→ Challenge: Retype all of the following lines verbatim, with no changes.

→ Supplied data:
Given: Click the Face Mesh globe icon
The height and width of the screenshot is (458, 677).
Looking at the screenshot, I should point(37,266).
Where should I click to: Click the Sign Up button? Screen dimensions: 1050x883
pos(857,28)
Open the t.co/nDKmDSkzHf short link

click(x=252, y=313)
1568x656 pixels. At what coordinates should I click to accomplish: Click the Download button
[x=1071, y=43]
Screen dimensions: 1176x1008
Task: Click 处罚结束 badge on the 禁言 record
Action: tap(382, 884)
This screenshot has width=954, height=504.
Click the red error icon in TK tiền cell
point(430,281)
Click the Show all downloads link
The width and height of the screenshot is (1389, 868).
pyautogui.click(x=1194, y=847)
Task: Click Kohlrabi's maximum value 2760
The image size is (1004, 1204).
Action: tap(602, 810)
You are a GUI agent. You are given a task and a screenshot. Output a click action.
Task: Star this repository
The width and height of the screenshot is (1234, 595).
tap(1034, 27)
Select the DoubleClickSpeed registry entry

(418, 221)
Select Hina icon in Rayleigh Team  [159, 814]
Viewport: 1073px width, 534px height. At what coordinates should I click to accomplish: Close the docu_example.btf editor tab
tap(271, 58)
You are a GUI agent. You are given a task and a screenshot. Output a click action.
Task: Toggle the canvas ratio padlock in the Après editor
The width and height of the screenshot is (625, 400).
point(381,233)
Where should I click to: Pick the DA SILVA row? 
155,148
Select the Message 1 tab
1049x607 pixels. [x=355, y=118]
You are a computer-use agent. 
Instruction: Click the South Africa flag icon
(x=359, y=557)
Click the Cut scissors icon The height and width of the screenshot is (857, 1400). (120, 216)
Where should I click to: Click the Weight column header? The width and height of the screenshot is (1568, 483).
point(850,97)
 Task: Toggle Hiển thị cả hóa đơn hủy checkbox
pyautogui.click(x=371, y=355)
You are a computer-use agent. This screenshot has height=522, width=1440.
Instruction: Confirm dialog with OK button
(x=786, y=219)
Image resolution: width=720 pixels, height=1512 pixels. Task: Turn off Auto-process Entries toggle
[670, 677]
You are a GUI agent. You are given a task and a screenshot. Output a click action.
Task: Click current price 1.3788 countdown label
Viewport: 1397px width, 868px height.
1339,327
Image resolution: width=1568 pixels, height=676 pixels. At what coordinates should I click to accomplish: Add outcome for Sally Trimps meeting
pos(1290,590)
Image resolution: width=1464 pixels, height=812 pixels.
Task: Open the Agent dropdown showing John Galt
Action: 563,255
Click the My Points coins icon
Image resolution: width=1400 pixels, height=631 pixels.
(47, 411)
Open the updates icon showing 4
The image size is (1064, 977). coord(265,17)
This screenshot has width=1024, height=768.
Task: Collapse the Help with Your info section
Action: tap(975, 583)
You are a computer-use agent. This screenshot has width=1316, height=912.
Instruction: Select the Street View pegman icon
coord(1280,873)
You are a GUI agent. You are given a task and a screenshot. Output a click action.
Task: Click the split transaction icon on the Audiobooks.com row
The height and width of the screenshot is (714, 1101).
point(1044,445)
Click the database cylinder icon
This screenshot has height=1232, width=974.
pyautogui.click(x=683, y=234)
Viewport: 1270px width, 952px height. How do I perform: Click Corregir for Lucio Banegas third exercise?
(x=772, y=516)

→ Written response:
Given: Click the Face Mesh globe icon
The height and width of the screenshot is (458, 677).
Looking at the screenshot, I should point(37,266).
Where should I click to: Click the Sign Up button? Screen dimensions: 1050x883
pos(857,28)
Open the t.co/nDKmDSkzHf short link

click(x=252, y=313)
1568x656 pixels. At what coordinates should I click to accomplish: Click the Download button
[x=1071, y=43]
Screen dimensions: 1176x1008
Task: Click 处罚结束 badge on the 禁言 record
Action: tap(382, 884)
This screenshot has width=954, height=504.
Click the red error icon in TK tiền cell
point(430,281)
Click the Show all downloads link
The width and height of the screenshot is (1389, 868).
pyautogui.click(x=1194, y=847)
Task: Click Kohlrabi's maximum value 2760
The image size is (1004, 1204).
Action: tap(602, 810)
You are a GUI agent. You are given a task and a screenshot. Output a click action.
Task: Star this repository
The width and height of the screenshot is (1234, 595).
tap(1034, 27)
Select the DoubleClickSpeed registry entry

(418, 221)
Select Hina icon in Rayleigh Team  [159, 814]
Viewport: 1073px width, 534px height. At what coordinates should I click to accomplish: Close the docu_example.btf editor tab
tap(271, 58)
You are a GUI agent. You are given a task and a screenshot. Output a click action.
Task: Toggle the canvas ratio padlock in the Après editor
The width and height of the screenshot is (625, 400).
point(381,233)
Where should I click to: Pick the DA SILVA row? 
155,148
Select the Message 1 tab
1049x607 pixels. [x=355, y=118]
You are a computer-use agent. 
Instruction: Click the South Africa flag icon
(x=359, y=557)
Click the Cut scissors icon The height and width of the screenshot is (857, 1400). (120, 216)
Where should I click to: Click the Weight column header? The width and height of the screenshot is (1568, 483).
point(850,97)
 Task: Toggle Hiển thị cả hóa đơn hủy checkbox
pyautogui.click(x=371, y=355)
You are a computer-use agent. This screenshot has height=522, width=1440.
Instruction: Confirm dialog with OK button
(x=786, y=219)
Image resolution: width=720 pixels, height=1512 pixels. Task: Turn off Auto-process Entries toggle
[670, 677]
You are a GUI agent. You are given a task and a screenshot. Output a click action.
Task: Click current price 1.3788 countdown label
Viewport: 1397px width, 868px height.
1339,327
Image resolution: width=1568 pixels, height=676 pixels. At what coordinates should I click to accomplish: Add outcome for Sally Trimps meeting
pos(1290,590)
Image resolution: width=1464 pixels, height=812 pixels.
Task: Open the Agent dropdown showing John Galt
Action: 563,255
Click the My Points coins icon
Image resolution: width=1400 pixels, height=631 pixels.
(47, 411)
Open the updates icon showing 4
The image size is (1064, 977). coord(265,17)
This screenshot has width=1024, height=768.
Task: Collapse the Help with Your info section
Action: tap(975, 583)
You are a computer-use agent. This screenshot has width=1316, height=912.
Instruction: Select the Street View pegman icon
coord(1280,873)
You are a GUI agent. You are given a task and a screenshot. Output a click action.
Task: Click the split transaction icon on the Audiobooks.com row
The height and width of the screenshot is (714, 1101).
point(1044,445)
Click the database cylinder icon
This screenshot has height=1232, width=974.
pyautogui.click(x=683, y=234)
Viewport: 1270px width, 952px height. How do I perform: Click Corregir for Lucio Banegas third exercise?
(x=772, y=516)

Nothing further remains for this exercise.